SELECTED EXTRACT:
BEGIN

= Collateral adjective =

Adjective identified with a noun from which it is not derived

A collateral adjective is an adjective that is identified with a particular noun in meaning, but that is not derived from that noun. For example, the word bovine is considered the adjectival equivalent for the noun cattle, but it is derived from a different word, which happens to be the Latin word for "cattle" (n.b. the collateral adjective for cow as specifically restricted to adult female cattle, is vaccine). Similarly, lunar serves as an adjective to describe attributes of the Moon; Moon comes from Old English mōna "moon" and lunar from Latin luna "moon". The adjective thermal and the noun heat have a similar semantic relationship. As in these examples, collateral adjectives in English very often derive from the Latin or Greek translations of the corresponding nouns. In some cases both the noun and the adjective are borrowed, but from different languages, such as the noun air (from French) and the adjective aerial (from Latin). The term "collateral" refers to these two sides of the relationship.

In English, most ordinal numbers sound like their cardinal numbers, such as the ordinal 3rd (third) sounding like the cardinal number 3 (three), 4th (fourth) sounding like 4 (four), 10th (tenth) sounding like 10 (ten), 117th (one-hundred seventeenth) sounding like 117 (one-hundred seventeen), etc. However, 1st (first) and 2nd (second) sound unfamiliar to their cardinal counterparts 1 (one) and 2 (two). This is because these two ordinal numbers were derived from different roots, with "first" being derived from the Proto-Indo-European root meaning "forward", and "second" deriving from the Latin word "secundus", meaning "following".

END

DATA RECORDS:
BEGIN

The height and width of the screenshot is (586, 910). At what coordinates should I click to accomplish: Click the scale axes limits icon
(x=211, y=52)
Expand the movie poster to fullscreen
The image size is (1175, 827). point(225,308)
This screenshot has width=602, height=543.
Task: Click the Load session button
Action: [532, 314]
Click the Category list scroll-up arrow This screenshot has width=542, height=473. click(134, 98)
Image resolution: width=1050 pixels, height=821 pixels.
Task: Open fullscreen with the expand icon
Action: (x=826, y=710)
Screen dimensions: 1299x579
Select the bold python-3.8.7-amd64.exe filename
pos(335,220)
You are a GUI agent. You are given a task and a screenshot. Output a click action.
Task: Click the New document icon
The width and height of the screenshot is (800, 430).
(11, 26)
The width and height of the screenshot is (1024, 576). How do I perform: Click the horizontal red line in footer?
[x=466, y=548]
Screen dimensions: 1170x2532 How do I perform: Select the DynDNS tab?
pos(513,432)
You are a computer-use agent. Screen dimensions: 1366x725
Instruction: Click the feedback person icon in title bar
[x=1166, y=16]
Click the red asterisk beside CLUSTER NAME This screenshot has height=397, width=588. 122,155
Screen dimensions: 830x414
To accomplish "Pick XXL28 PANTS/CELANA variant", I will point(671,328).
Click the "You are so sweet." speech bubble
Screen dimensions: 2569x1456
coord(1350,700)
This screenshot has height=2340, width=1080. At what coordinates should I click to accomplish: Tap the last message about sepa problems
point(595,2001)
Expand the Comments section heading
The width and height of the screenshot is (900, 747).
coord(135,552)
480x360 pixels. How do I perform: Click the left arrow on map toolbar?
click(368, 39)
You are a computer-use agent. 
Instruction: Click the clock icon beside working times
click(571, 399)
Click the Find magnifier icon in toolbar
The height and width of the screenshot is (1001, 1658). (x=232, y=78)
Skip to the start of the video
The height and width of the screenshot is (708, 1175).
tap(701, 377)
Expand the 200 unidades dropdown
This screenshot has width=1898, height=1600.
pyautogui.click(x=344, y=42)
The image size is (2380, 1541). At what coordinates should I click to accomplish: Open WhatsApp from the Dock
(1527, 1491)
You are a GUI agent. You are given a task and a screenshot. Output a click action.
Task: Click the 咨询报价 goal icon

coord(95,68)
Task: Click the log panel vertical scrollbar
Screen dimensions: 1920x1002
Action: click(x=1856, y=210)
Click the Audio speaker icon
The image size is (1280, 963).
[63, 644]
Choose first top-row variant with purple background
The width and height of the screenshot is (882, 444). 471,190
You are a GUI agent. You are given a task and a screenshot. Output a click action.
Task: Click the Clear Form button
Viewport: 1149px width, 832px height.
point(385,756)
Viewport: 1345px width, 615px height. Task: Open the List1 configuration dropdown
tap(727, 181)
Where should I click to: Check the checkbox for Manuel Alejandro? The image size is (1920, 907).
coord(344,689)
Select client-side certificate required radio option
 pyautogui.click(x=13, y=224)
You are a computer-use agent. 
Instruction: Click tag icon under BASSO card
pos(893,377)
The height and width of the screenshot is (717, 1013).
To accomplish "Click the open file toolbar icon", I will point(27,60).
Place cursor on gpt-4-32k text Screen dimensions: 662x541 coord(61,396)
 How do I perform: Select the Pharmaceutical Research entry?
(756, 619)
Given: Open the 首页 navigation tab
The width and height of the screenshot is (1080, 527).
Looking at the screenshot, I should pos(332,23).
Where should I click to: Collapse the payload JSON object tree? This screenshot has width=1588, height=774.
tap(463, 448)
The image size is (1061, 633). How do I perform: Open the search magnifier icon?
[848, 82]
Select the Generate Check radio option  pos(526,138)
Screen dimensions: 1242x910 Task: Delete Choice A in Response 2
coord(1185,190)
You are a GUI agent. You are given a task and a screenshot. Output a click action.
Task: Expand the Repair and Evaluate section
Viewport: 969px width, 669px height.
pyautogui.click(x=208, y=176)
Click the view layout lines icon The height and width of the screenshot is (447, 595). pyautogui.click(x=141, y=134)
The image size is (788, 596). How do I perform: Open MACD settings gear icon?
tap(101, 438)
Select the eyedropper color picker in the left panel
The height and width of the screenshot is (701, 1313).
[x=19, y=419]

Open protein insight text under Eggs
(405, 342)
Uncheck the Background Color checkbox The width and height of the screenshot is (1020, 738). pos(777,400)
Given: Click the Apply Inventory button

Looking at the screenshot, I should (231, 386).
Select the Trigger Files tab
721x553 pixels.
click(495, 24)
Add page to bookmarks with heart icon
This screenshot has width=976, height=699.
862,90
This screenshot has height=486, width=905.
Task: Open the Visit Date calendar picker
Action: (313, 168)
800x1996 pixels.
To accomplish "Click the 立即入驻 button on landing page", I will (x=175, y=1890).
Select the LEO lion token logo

END

WHAT YOU SHOULD DO:
Resume the article on collateral adjectives, starting after its last sentence. The items come from a separate source.

YOUR RESPONSE:
The phenomenon of ordinal numbers being collateral adjectives of cardinal numbers is common in the Sinospheric languages, including Japanese, Korean, and Vietnamese. For example, Japanese usually use Sino-Japanese numerals (words for numbers based on the Chinese language) for measure words that use ordinal numbers. Since Japanese, much like Chinese, does not have any inflections that indicate number, it uses measure words alongside a number to determine amounts of things. The numerals 1, 2, 3, 5, 6, 8, 9, and 10 usually use the pronunciation derived from Chinese (on'yomi), i.e. ichi, ni, san, go, roku, hachi, kyū, and jū respectively. However, 4 can be pronounced using either its on'yomi shi or its native Japanese pronunciation (kun'yomi) yon, depending on context, and likewise 7 can be pronounced either shichi or nana, depending on context. Most measure words require the speaker to use the Sino-Japanese on'yomi numbers, e.g. 3 years is sannenkan (3年間), 6 o'clock is rokuji (6時), 9 dogs is kyūhiki no inu (9匹の犬), 7 people is shichinin (7人), and 4 seasons is shiki (四季). However, there are some measure words (and even a select few numbers among certain measure words) that require the native kun'yomi numbers: 7 minutes is nanafun (7分), 4 apples is yonko no ringo (4個のリンゴ). Measure words that use native numbers include days of the month and tsu, which is the generic measure word that roughly translates into "things". 1–10 are hitotsu (1つ), futatsu (2つ), mittsu (3つ), yottsu (4つ), itsutsu (5つ), muttsu (6つ), nanatsu (7つ), yattsu (8つ), kokonotsu (9つ), and tō (10). While the measure word for people, nin (人), usually uses Sino-Japanese numbers, such as sannin (3人), hachinin (8人), and jūnin (10人), the measures for 1 and 2 people use the native numbers, which are hitori (1人) and futari (2人).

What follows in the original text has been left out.